Learning: The learning algorithm creates a hypothesis function.
Prediction: The hypothesis function's job is to predict outputs.
The cost function represents the error between predicted and actual outputs. We can tune parameters (of learning) to minimize the error. Gradient descent is a popular way of doing so.
Gradient Descent Algorithm
Goal: Find a local minima of Cost Function,
Start with any value for parameters of learning.
Can pick random values or initialize to all 0s.
Example,
parameters = np.zeros(dimensions + 1)
Update parameters to go downhill on the cost surface.
parameters += learning_rate * (y_i - predict(x_i)) * x_i
Repeat until you reach a local optimum.
If the cost function stops significantly decreasing (and α is small), you're typically at a local minimum.
Gradient Descent Example
Linear regression model using gradient descent based learning algorithm"""Machine Learning Models"""
import numpy as np
class LinearRegression:
"""Linear Regression"""
def __init__(self, dimensions: int = 1):
"""init
Parameters
----------
dimensions
number of dimensions for linear regression, by default 1
"""
# Initilize parameters
self.parameters = np.zeros(dimensions + 1)
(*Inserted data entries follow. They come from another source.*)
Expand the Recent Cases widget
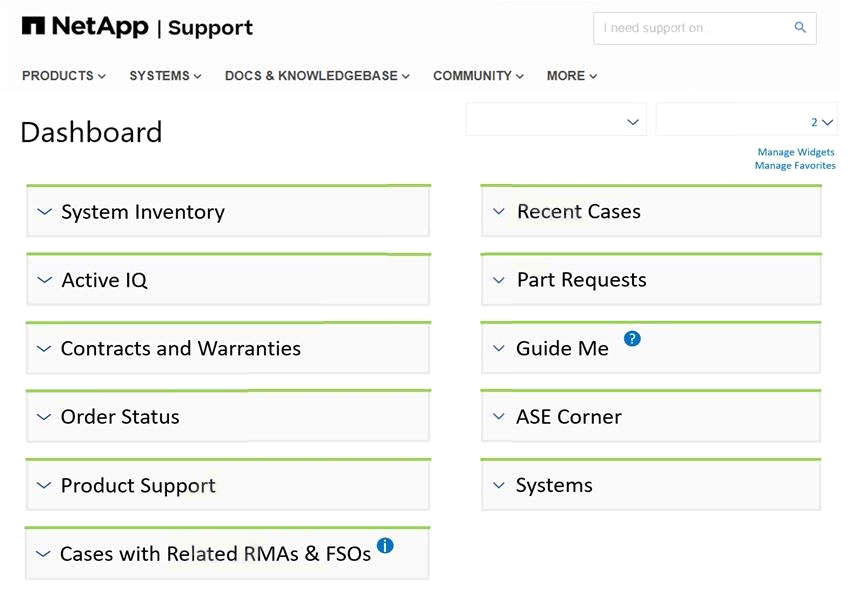 pyautogui.click(x=499, y=212)
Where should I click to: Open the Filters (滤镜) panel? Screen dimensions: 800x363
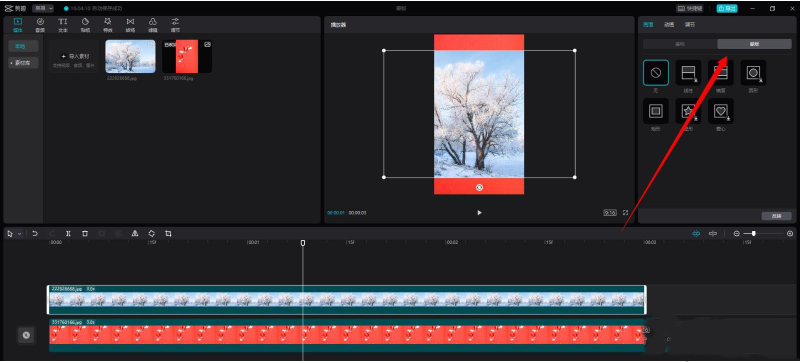point(153,25)

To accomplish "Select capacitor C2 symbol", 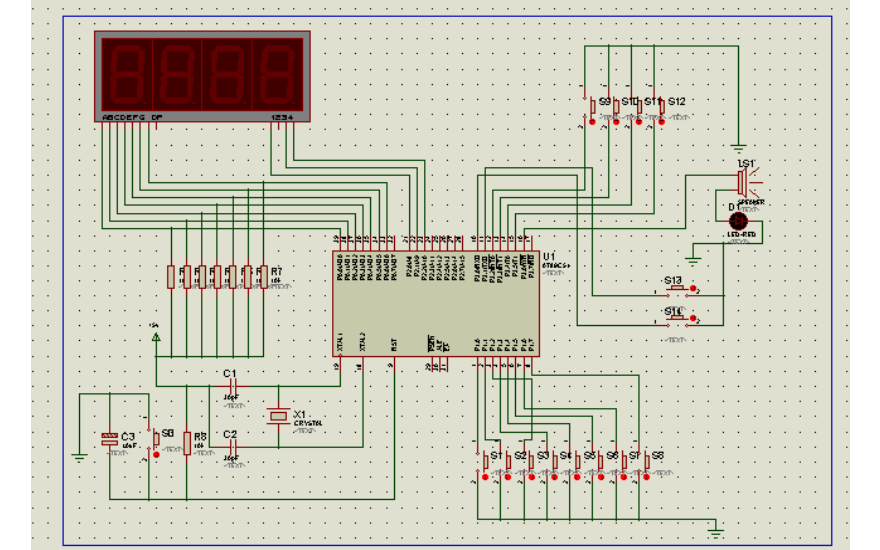I will pyautogui.click(x=231, y=446).
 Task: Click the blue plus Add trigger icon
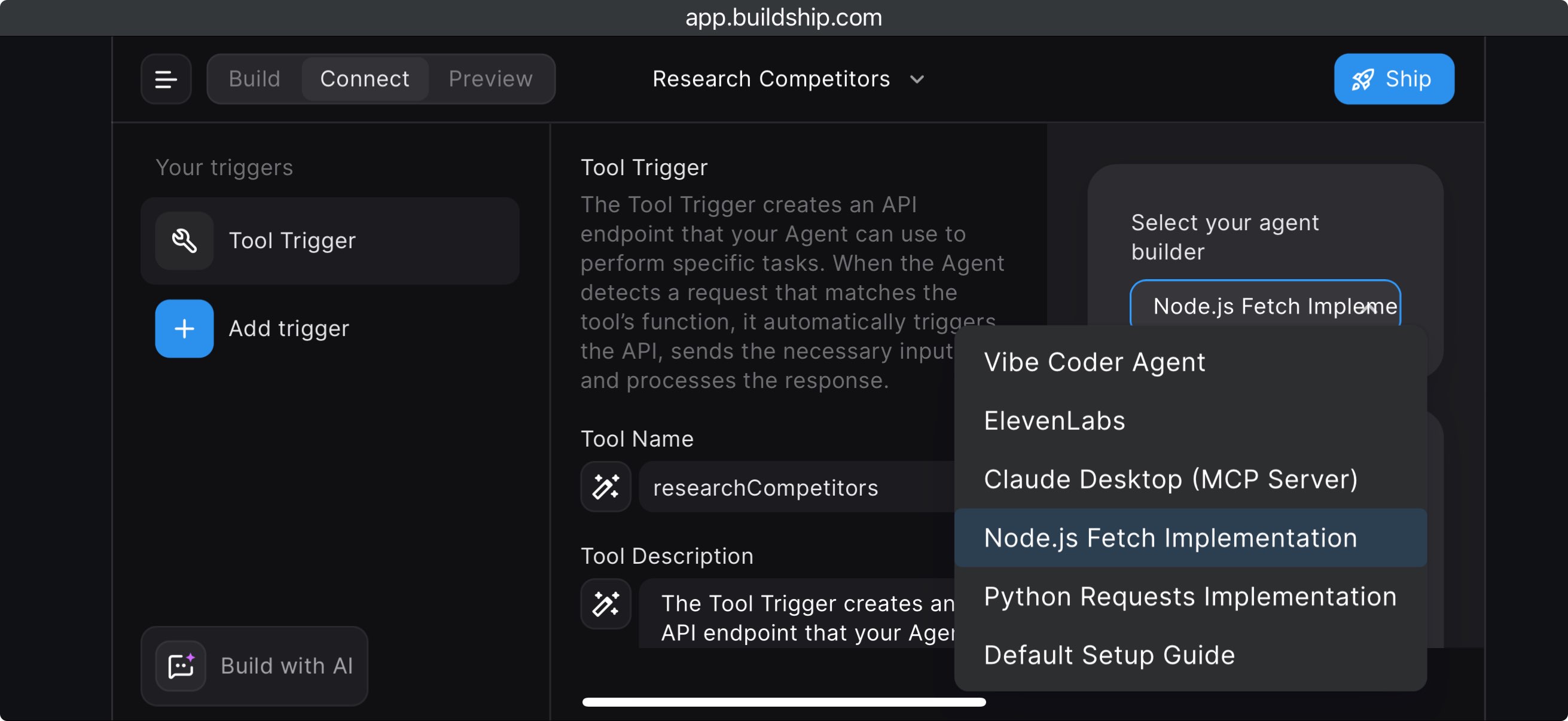coord(184,329)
def learn(self, x: np.ndarray, y: np.ndarray, learning_rate: float, max_iter: int):
"""learn maps input-output training dataset to a hypothesis function
Parameters
----------
x
input data
y
output data
learning_rate
learning rate
max_iter
maximum number of iterations, currently equal to total iterations
"""
# Gradient descent
for _ in range(max_iter):
for xy in zip(x, y):
x_i, y_i = self.reconstruct_input_vec(xy[0]), xy[1]
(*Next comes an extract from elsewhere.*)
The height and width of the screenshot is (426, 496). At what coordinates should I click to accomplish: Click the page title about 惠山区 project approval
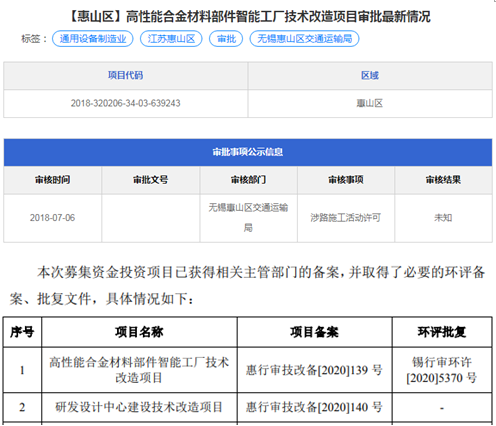(x=250, y=16)

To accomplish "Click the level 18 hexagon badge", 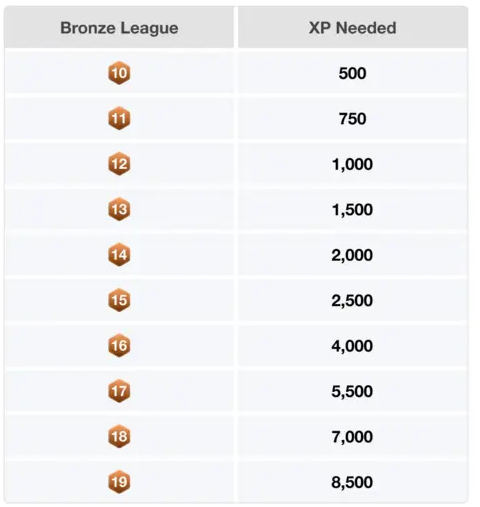I will (119, 436).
self.parameters += learning_rate * (y_i - self.predict(x_i)) * x_i
def reconstruct_input_vec(self, x: np.ndarray | float):
"""Create a dummy input, x_0, always defined as 1
Parameters
----------
x
input
Returns
-------
(x_0,...x_n), x_0 = 1
"""
return np.concatenate(([1], np.atleast_1d(x)))
def predict(self, x: np.ndarray):
"""Predict using linear regression hypothesis function
Parameters
----------
x
input
Returns
-------
prediction
"""
return np.dot(self.parameters, x)
Batch Vs Stochastic
Batch gradient descent scans through the entire training set before updating, where as stochastic gradient descent updates for each input-output pair. Stochastic is preferred over batch gradient descent when the data set is large.